The current debacle whether Mathematics and Science subjects for Primary School should be continue to be taught in English or reverted to Bahasa Malaysia is stemmed from teachers who refused to improve their own English language skill.
Utusan Malaysia is quick to point out that the lack of preparation, including having teachers who are not proficient in English, has foiled the Government’s plan to train students who are good in Mathematics and Science.
Ask teachers who are comfortably teaching Maths and Science in English and they will tell you that the students can take it. The main problem is the teachers who are assigned the task is not proficient in English. Most of those teachers are Malay who refused to take the initiative to improve their English.
If the teacher is not capable of understanding English, how do we expect the Government plan to succeed. The government has spend billion of Ringgit on behalf of the Ministry of Education to purchase IT equipments, preparing English courses and materials but those egoistic Malay teachers refused to attend those courses. They still want to teach in Bahasa Malaysia instead of progressing to teach in a second language. All the government spending going the drain yet no result was achieved.
No decision yet on Math and Science in English policy
By LEANNE GOH and KAREN CHAPMAN
PUTRAJAYA: The wrangle over the teaching of Mathematics and Science in English continued with seven proposals put before the final roundtable meeting yesterday.
The proposals are:
> Stick to Mathematics and Science in English;
> Revert to Bahasa Malaysia;
> Let primary schools teach both subjects in the mother tongue and secondary schools use English;
> Let primary schools decide for themselves;
> Mathematics and Science be taught in Bahasa Malaysia and mother tongue for Years One to Three and in English from Year Four onwards;
> A combination of mother tongue in the first three years and a choice of mother tongue or English after that; and
> The two subjects will not be taught in Years One to Three and instead be integrated into other subjects.
These proposals were summarised from four roundtables organised by the Education Ministry since July to gather feedback from a spectrum of stakeholders.
However, Deputy Education Minister Datuk Dr Wee Ka Siong, who chaired the fifth and final discussion yesterday, cautioned that the purpose of the dialogues was to gather feedback from all parties.
No decision on the issue would be made at this juncture.
“We will put together a report for Education Minister Datuk Seri Hishammuddin Tun Hussein, who will then study it and submit the ministry’s findings to the Cabinet for a decision,” he told a press conference.
What was disclosed for the first time and of great interest to the 180 participants present was the analysis of the recent Primary School Achievement Test (UPSR), based on the performance of the first cohort of Year Six pupils who have gone through six years of learning Maths and Science in English.
“Overall, the trend has been positive. Pupils have actually done marginally better in many instances. More pupils in both urban and rural schools scored A, B and Cs in the two subjects.
“Even their performance in the English language has shown a rather big improvement of 4.4%, while the performance in Bahasa remained stable,” said director-general of education Datuk Alimuddin Mohd Dom, who presented the analysis.
Another encouraging sign was that the number of pupils opting to answer the two subjects in English had increased significantly, reflecting greater confidence in using the language.
In Tamil vernacular schools (SJKT), 62.76% of pupils answered in English for Science and 89.11% for Maths.
It was a totally different scenario in Chinese national-type schools (SJKC), though. Only 2.86% answered in English for Science and 1.29% for Maths.

Given entries:
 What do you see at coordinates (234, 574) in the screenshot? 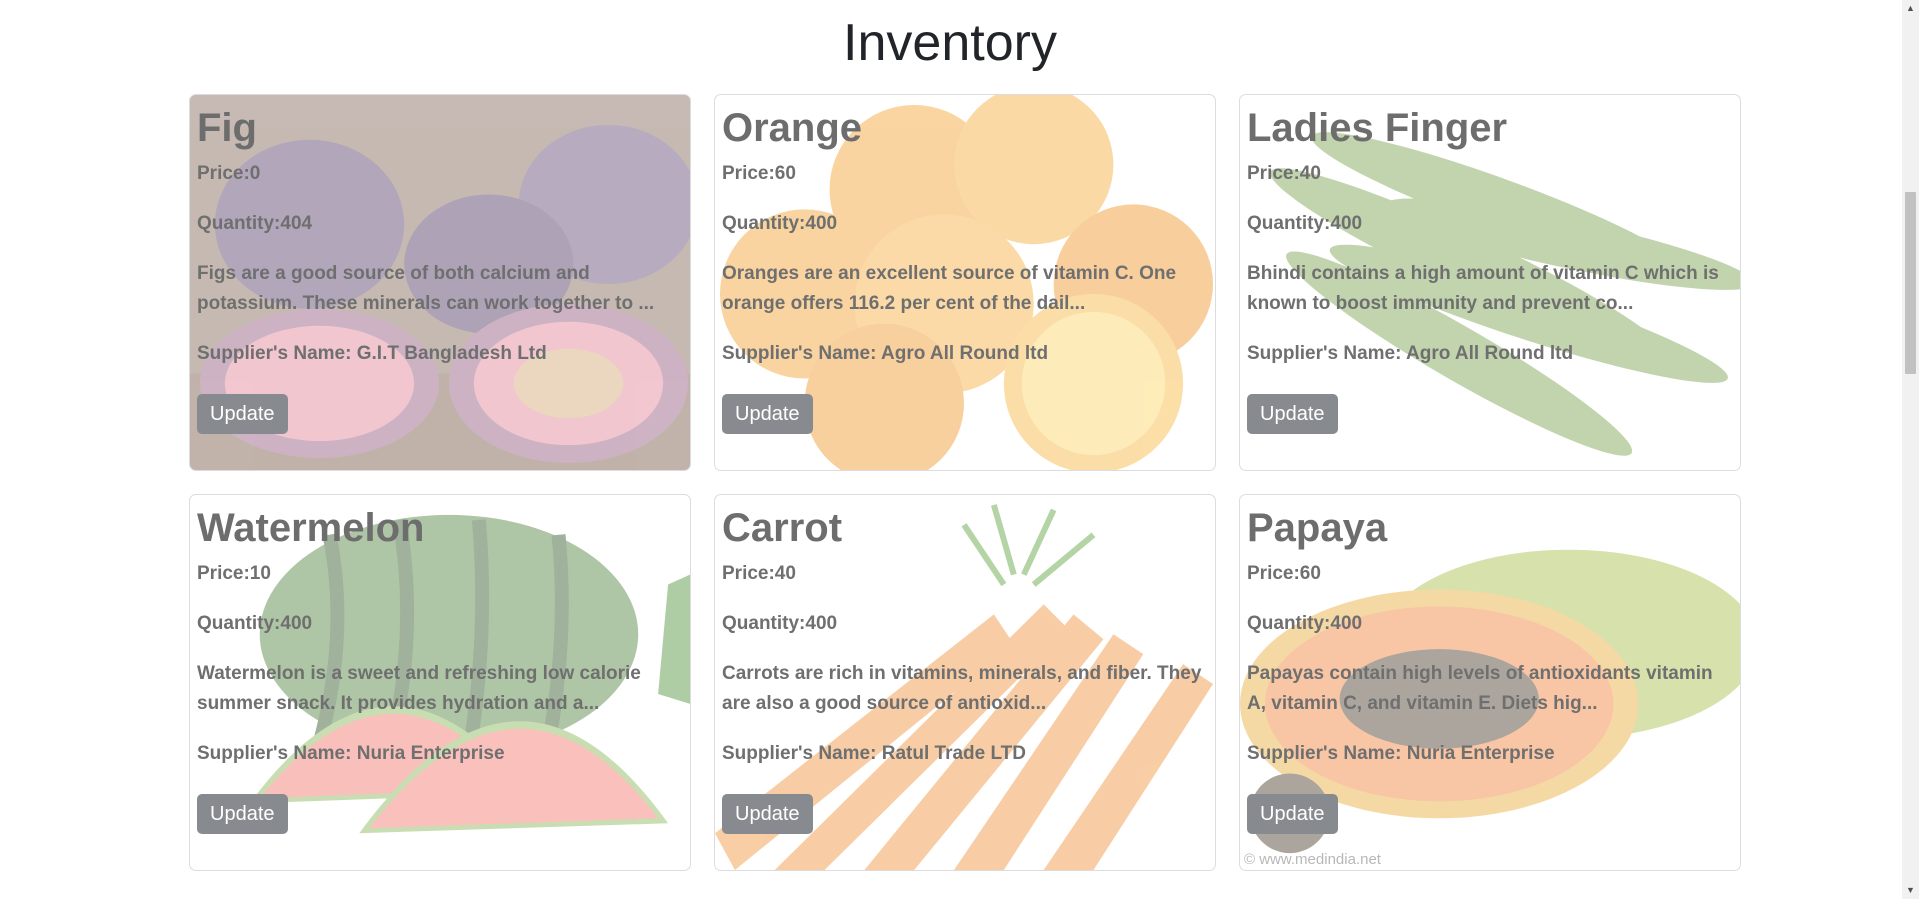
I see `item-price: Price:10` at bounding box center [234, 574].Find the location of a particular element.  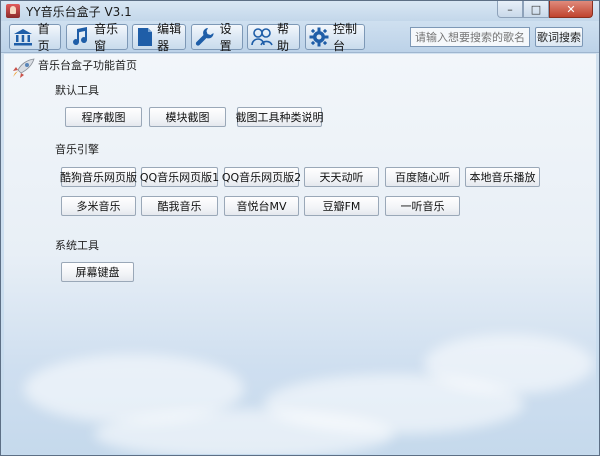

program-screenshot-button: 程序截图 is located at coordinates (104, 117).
* * *
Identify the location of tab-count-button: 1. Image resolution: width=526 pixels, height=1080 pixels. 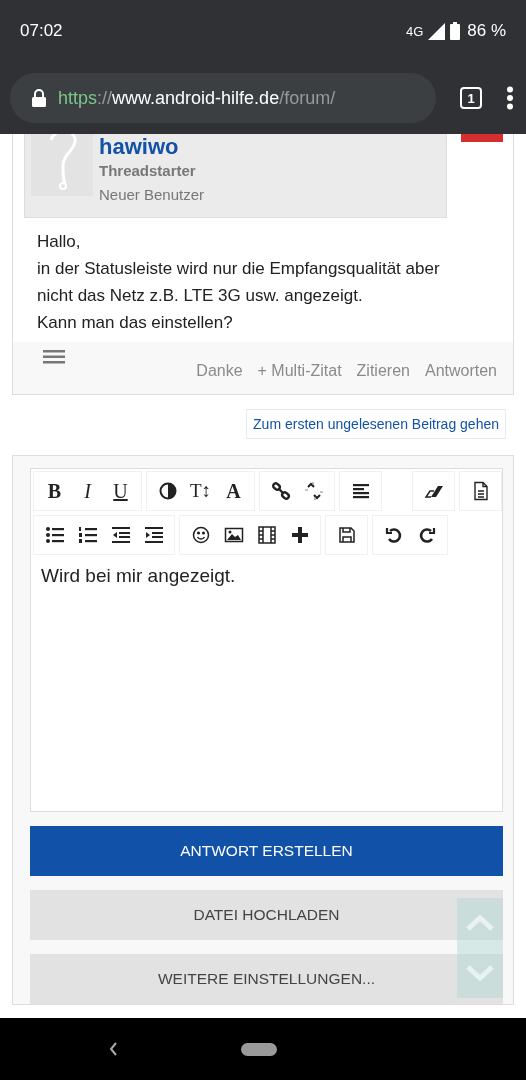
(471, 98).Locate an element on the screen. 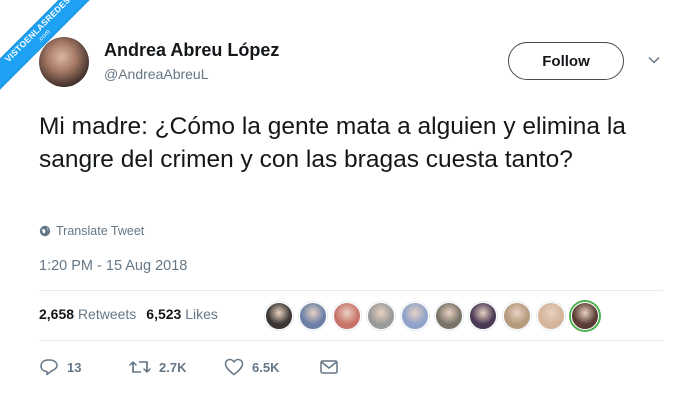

Required tasks:
[a] Rewrite the passage of the Math and Science in English article that opens with the words containing "No decision on" and closes with "the two subjects.", replacing "press conference" with "news briefing".
[b] According to the Math and Science in English article, what percentage of pupils in Tamil vernacular schools answered in English for Maths?

Outputs in order:
[a]
No decision on the issue would be made at this juncture.
“We will put together a report for Education Minister Datuk Seri Hishammuddin Tun Hussein, who will then study it and submit the ministry’s findings to the Cabinet for a decision,” he told a news briefing.
What was disclosed for the first time and of great interest to the 180 participants present was the analysis of the recent Primary School Achievement Test (UPSR), based on the performance of the first cohort of Year Six pupils who have gone through six years of learning Maths and Science in English.
“Overall, the trend has been positive. Pupils have actually done marginally better in many instances. More pupils in both urban and rural schools scored A, B and Cs in the two subjects.

[b] 89.11%